Quantum Trajectories and Measurements in Continuous Time
This course-based monograph introduces the reader to the theory of continuous measurements in quantum mechanics and provides some benchmark applications.
The approach chosen, quantum trajectory theory, is based on the stochastic Schrödinger and master equations, which determine the evolution of the a-posteriori state of a continuously observed quantum system and give the distribution of the measurement output. The present introduction is restricted to finite-dimensional quantum systems and diffusive outputs. Two appendices introduce the tools of probability theory and quantum measurement theory which are needed for the theoretical developments in the first part of the book.

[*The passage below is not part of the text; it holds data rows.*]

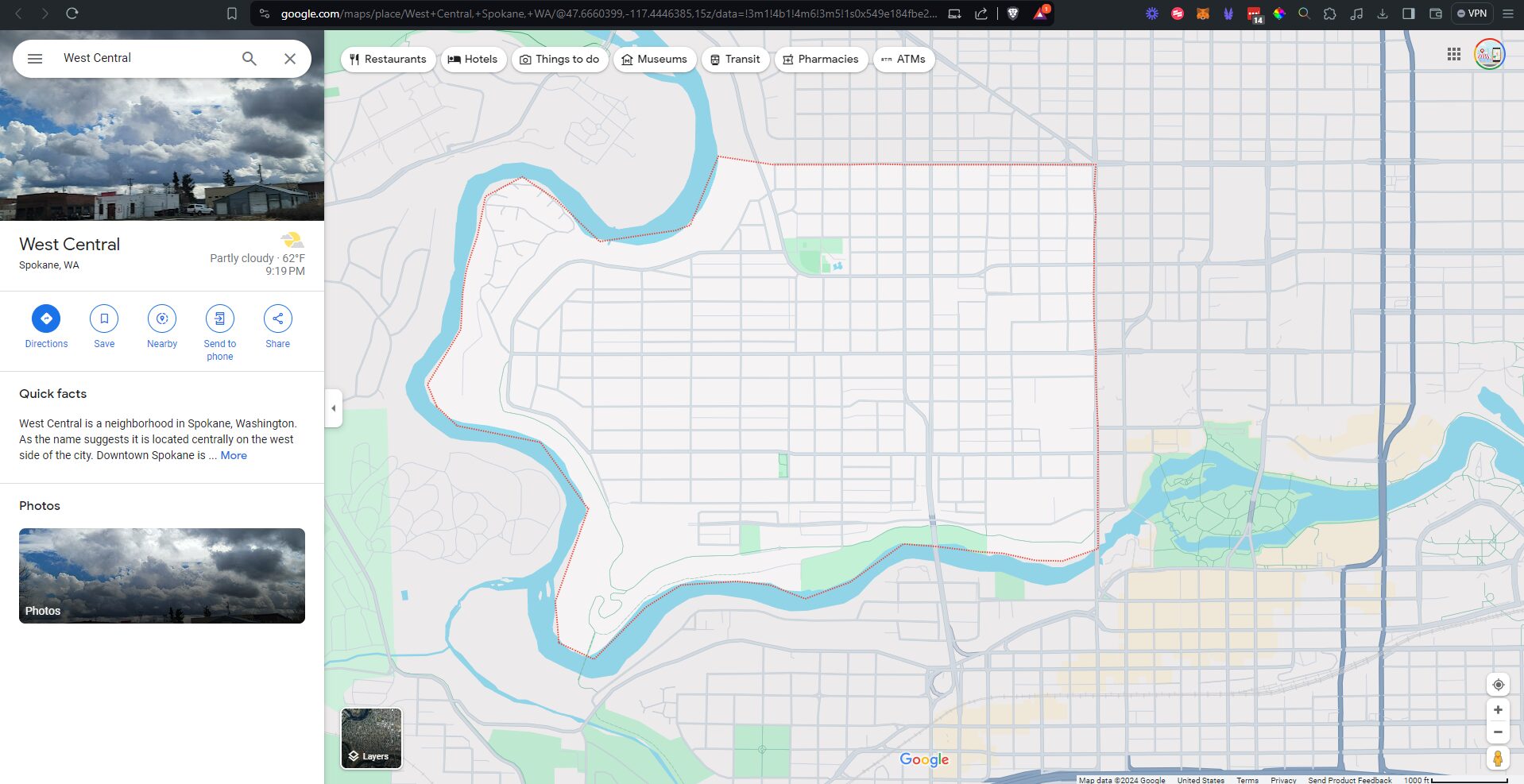Toggle the browser VPN button
The image size is (1524, 784).
click(1472, 14)
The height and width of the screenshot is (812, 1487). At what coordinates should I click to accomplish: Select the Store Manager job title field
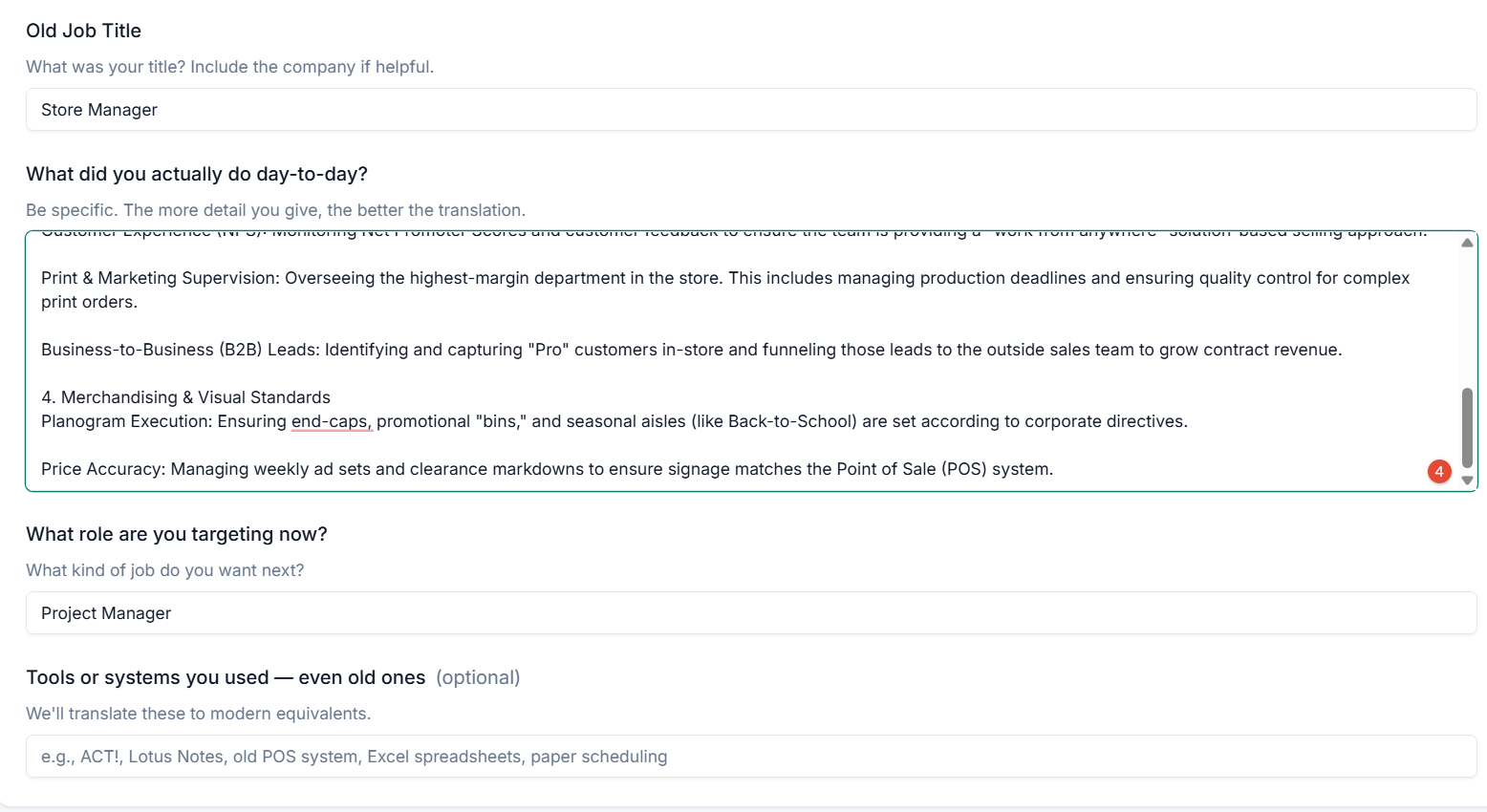pyautogui.click(x=382, y=109)
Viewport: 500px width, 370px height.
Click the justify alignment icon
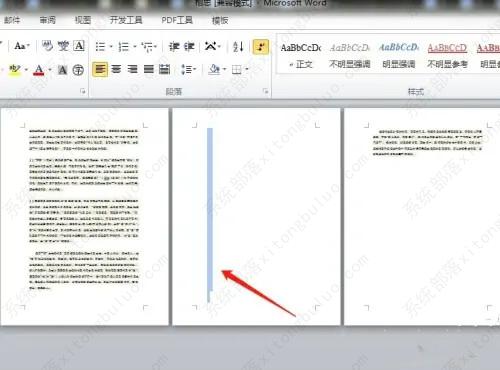(x=149, y=69)
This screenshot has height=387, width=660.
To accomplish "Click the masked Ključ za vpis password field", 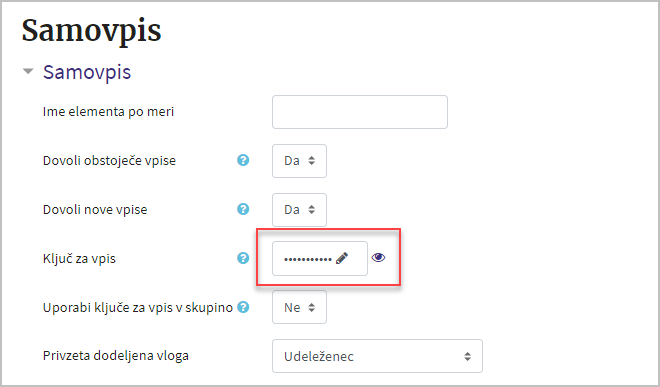I will pos(320,259).
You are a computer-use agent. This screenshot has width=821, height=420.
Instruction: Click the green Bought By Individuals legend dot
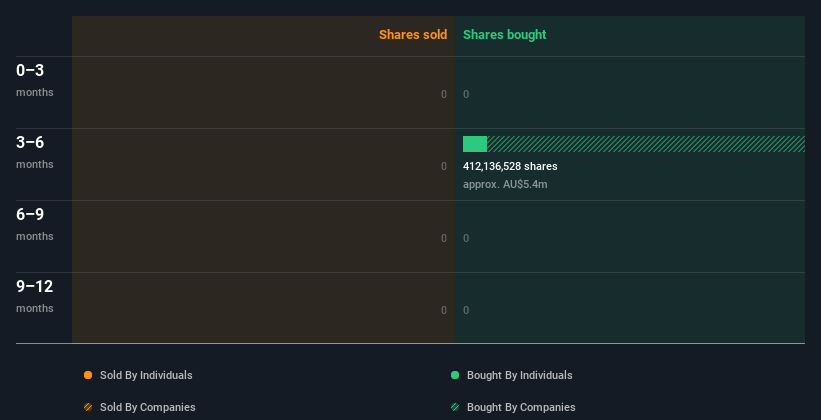click(455, 375)
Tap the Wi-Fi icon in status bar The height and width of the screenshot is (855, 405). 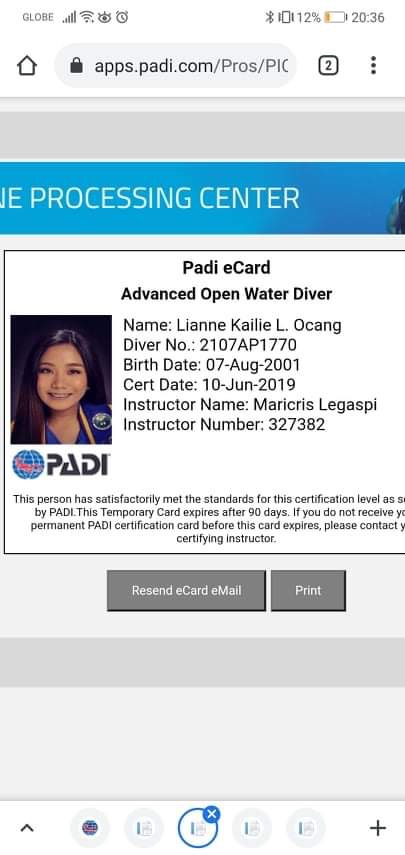[87, 17]
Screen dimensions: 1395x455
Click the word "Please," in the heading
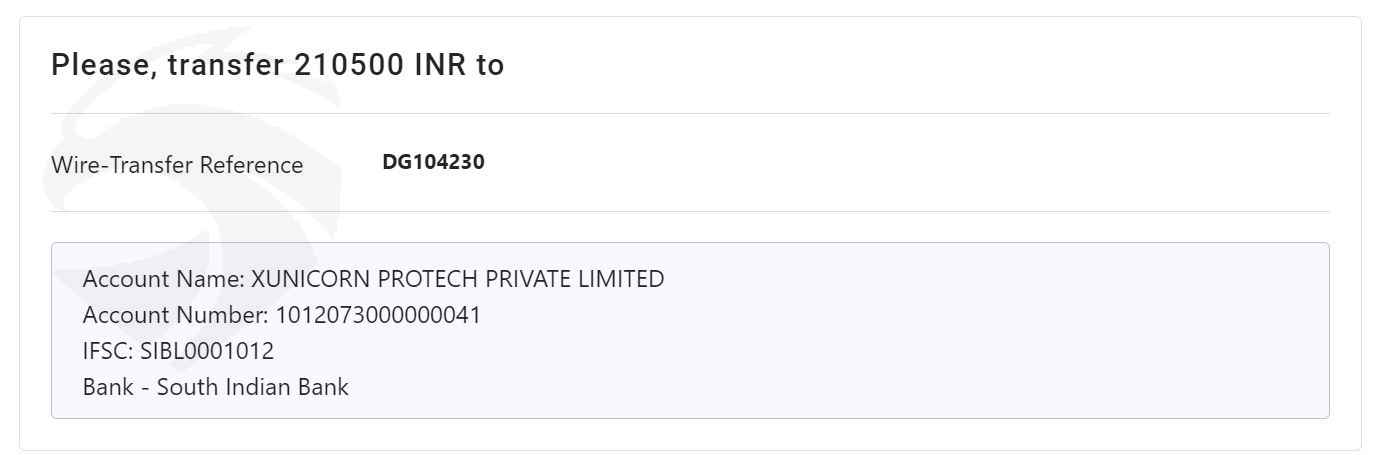(105, 67)
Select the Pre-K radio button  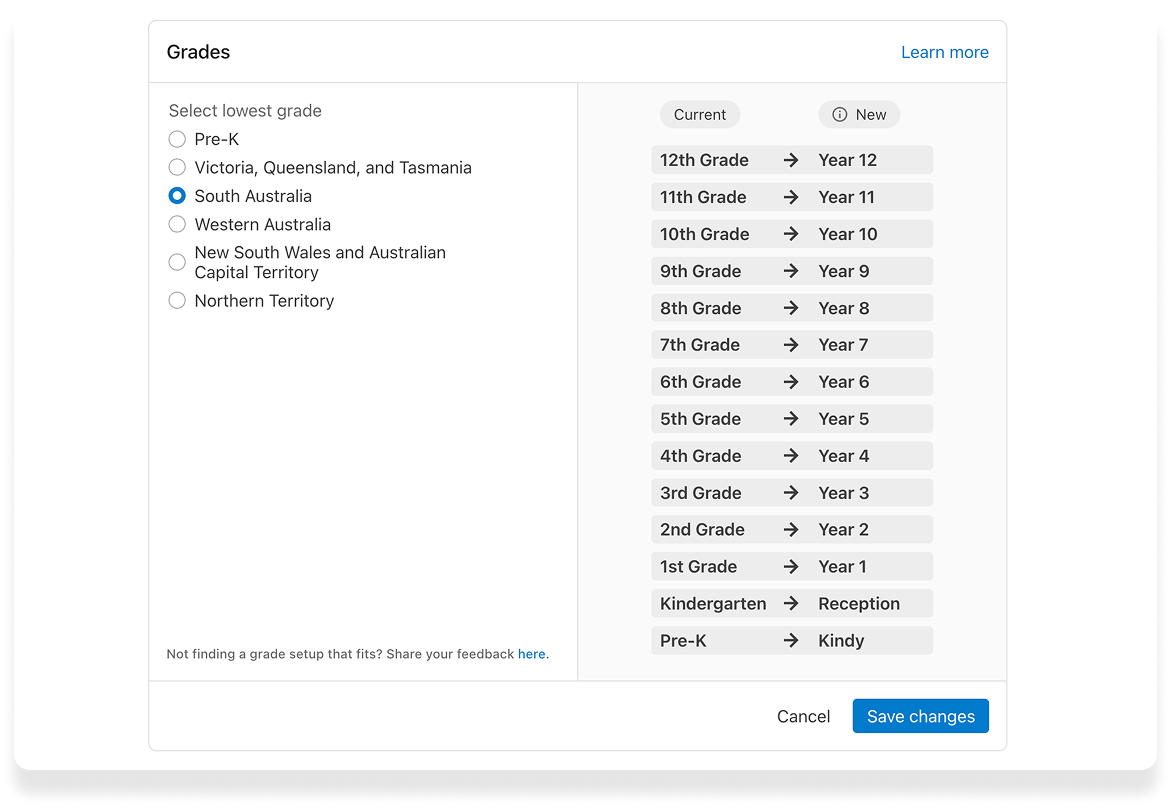point(177,139)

First, the basic equations of quantum trajectory theory are introduced, with all their mathematical properties, starting from the existence and uniqueness of their solutions. This makes the text also suitable for other applications of the same stochastic differential equations in different fields such as simulations of master equations or dynamical reduction theories.
In the next step the equivalence between the stochastic approach and the theory of continuous measurements is demonstrated.
To conclude the theoretical exposition, the properties of the output of the continuous measurement are analyzed in detail. This is a stochastic process with its own distribution, and the reader will learn how to compute physical quantities such as its moments and its spectrum. In particular this last concept is introduced with clear and explicit reference to the measurement process.
The two-level atom is used as the basic prototype to illustrate the theory in a concrete application. Quantum phenomena appearing in the spectrum of the fluorescence light, such as Mollow’s triplet structure, squeezing of the fluorescence light, and the linewidth narrowing, are presented.
Last but not least, the theory of quantum continuous measurements is the natural starting point to develop a feedback control theory in continuous time for quantum systems. The two-level atom is again used to introduce and study an example of feedback based on the observed output.